Parallel a/v workers inherit cost based parameters (including the
vacuum_cost_limit) from the leader worker. Do you mean that this can be too
low value for parallel operation? If so, user can manually increase the
vacuum_cost_limit reloption for those tables, where parallel a/v sleeps too
much (due to cost delay).

BTW, describing the cost limit propagation to the parallel a/v workers is
worth mentioning in the documentation. I'll add it in the next patch version.

> 3. Additionally, is there a point where, based on the cost limits, launching additional workers becomes counterproductive compared to running fewer workers and preventing it?

I don't think that we can possibly find a universal limit that will be
appropriate for all possible configurations. By now we are using a pretty
simple formula for parallel degree calculation. Since user have several ways
to affect this formula, I guess that there will be no problems with it (except
my concerns about opt-out style).

> 4. Would it make sense to add a table level override to disable parallelism or set parallel worker count?

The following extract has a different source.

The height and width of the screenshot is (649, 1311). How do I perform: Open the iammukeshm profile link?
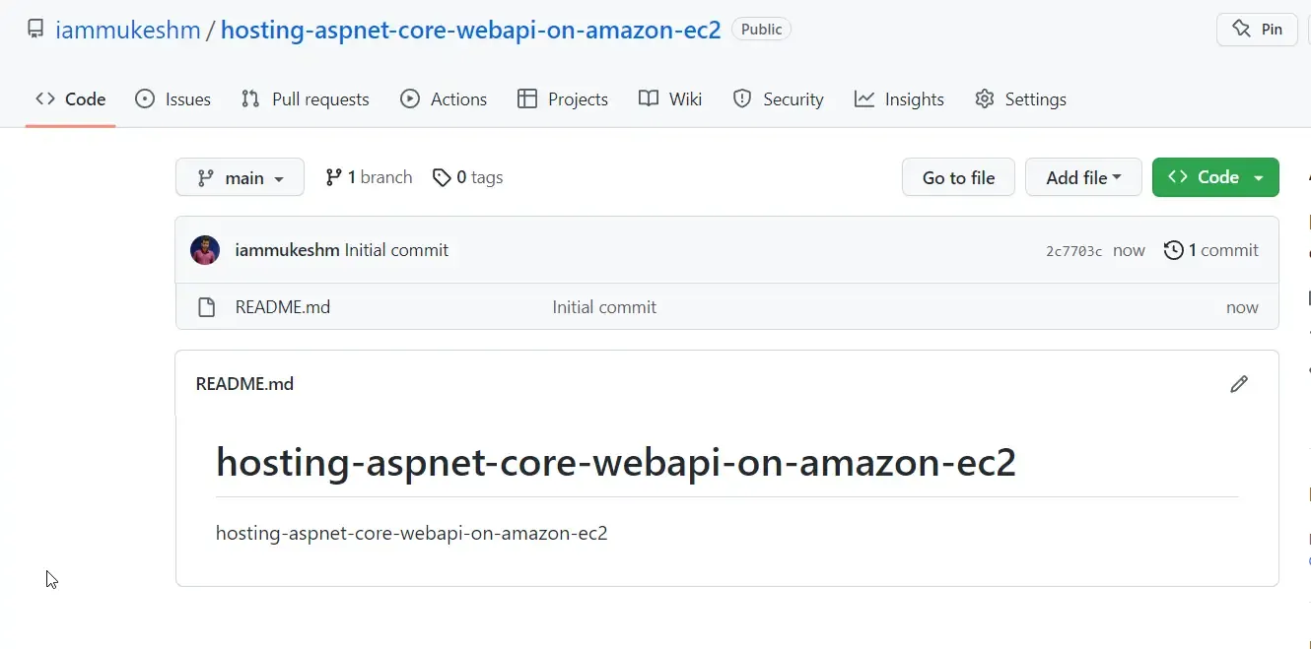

We already have the "autovacuum_parallel_workers" reloption that is used as
an additional limit for the number of parallel workers. In particular, this
reloption can be used to disable parallelism at all.

>
> I ran some perf tests to show the improvements with parallel vacuum and shared below.

Thank you very much!

> Observations:
>
> 1. Parallel autovacuum provides consistent speedup. With cost_limit=200 and
>    7 workers, vacuum completes 1.41x faster (71s -> 50s). With cost_limit=60,
>    the speedup is 1.25x (194s -> 154s).
> 2. I see the benefit comes from parallelizing index vacuum. With 8 indexes totaling
>    ~530 MB, parallel workers scan indexes concurrently instead of the leader
>    scanning them one by one. The leader's CPU user time drops from ~3s to
>    ~0.8s as index work is offloaded
>

1.41 speedup with 7 parallel workers may not seem like a great win, but it is
a whole time of autovacuum operation (not only index bulkdel/cleanup) with
pretty small indexes.

May I ask you to run the same test with a higher table's size (several dozen
gigabytes)? I think the results will be more "expressive".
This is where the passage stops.